Alexandre Lartimon, son directeur depuis deux ans, y appréciait la sérénité de l’endroit, la vue apaisante dont il jouissait de son bureau, et la gentillesse de ses collègues, expatriés ou non. Organiser les cours de français, préparer des soirées francophones, faire vivre le français au-delà des frontières hexagonales, tout cela le passionnait depuis longtemps.

A Penang, il coulait enfin des jours heureux. A trente-neuf ans, il occupait un poste de direction enviable. Sa famille lui manquait parfois, il est vrai. Quelques soirs, la solitude lui pesait plus que la touffeur des lieux. Mais il ne parvenait pas à se lasser de sa vue sur l’océan indien et venir travailler dans ces conditions lui semblait un luxe dont il souhaitait jouir encore longtemps.

Vers dix heures, ce matin-là, Layala, à l’accueil de l’Alliance, l’appela sur son téléphone.

« Alexandre, bonjour, il y a une dame qui voudrait vous parler. Madame Jodovan… Non ? Attendez, comment vous dites que vous vous appelez madame ? Jdanova ? Ok, merci. C’est madame Jdanova. Elle me dit qu’elle travaille au centre culturel russe de Singapour. Est-ce que vous pouvez la recevoir ? »

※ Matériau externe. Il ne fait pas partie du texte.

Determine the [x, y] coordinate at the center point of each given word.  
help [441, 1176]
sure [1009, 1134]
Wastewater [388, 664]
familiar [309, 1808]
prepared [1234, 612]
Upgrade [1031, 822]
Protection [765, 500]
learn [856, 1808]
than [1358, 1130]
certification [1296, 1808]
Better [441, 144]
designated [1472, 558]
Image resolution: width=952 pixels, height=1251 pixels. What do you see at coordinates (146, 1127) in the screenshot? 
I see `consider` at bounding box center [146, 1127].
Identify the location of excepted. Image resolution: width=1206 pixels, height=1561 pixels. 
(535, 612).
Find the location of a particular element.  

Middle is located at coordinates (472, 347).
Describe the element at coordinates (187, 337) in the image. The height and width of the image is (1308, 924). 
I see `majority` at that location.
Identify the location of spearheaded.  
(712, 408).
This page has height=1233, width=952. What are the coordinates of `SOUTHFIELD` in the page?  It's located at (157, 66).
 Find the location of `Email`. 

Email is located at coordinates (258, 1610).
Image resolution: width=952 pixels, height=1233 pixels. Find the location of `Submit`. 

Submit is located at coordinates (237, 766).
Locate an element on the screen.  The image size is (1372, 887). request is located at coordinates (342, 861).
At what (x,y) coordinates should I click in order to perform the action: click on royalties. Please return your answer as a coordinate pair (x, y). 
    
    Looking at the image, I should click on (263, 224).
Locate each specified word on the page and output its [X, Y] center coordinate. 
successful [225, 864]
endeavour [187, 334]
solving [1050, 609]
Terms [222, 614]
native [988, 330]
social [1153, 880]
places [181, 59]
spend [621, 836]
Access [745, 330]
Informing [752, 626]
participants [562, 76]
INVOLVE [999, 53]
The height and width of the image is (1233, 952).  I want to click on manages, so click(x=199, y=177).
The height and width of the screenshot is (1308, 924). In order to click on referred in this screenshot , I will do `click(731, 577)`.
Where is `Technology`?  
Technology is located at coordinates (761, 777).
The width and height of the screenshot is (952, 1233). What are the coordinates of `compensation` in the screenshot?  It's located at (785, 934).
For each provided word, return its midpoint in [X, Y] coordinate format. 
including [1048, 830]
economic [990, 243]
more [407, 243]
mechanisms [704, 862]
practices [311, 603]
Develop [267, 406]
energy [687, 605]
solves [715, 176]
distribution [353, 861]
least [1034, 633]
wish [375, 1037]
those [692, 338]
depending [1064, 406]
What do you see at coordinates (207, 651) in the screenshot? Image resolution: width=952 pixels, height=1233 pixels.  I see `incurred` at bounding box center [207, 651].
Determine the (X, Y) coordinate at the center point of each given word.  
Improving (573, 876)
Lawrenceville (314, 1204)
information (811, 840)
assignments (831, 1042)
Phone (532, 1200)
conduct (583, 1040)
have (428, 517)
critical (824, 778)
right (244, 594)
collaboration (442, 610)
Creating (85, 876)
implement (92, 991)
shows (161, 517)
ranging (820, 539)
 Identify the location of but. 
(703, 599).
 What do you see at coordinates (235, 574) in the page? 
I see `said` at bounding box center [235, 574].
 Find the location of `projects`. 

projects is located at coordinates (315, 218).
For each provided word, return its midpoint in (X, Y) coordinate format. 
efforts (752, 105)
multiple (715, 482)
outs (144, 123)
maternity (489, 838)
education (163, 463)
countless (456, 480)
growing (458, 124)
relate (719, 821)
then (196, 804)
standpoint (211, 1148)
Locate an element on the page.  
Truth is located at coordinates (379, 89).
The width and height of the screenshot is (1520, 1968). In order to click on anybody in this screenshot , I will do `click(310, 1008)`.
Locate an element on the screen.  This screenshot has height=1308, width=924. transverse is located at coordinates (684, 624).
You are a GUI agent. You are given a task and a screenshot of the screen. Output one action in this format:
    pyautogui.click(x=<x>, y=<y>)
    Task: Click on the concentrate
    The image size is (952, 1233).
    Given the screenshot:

Alexandre avait bien quelques menues affaires à préparer, mais rien qui puisse servir d’excuse à refuser d’accueillir son homologue russe. Il s’étonna tout de même qu’elle n’ait pas prévenu de son arrivée. Ils auraient commandé un teh tarik avec du roti canai. La ventilation brassait un air tiède, le teh tarik froid s’imposait. Ou alors, il aurait pu solliciter Puri qui tenait un restaurant français où on pouvait trouver des croissants à peu près corrects avec du bon café. Cela aurait été plus convenable, sans doute. Il n’eut pas le temps de finir son inventaire de la gastronomie protocolaire que Layala était déjà dans l’encadrement de la porte.

« Bonjour, est-ce que vous voulez que je vous apporte quelque chose ? On doit avoir du thé.

- Merci Layala, du thé, ça ira très bien, si madame Jdanova est d’accord. »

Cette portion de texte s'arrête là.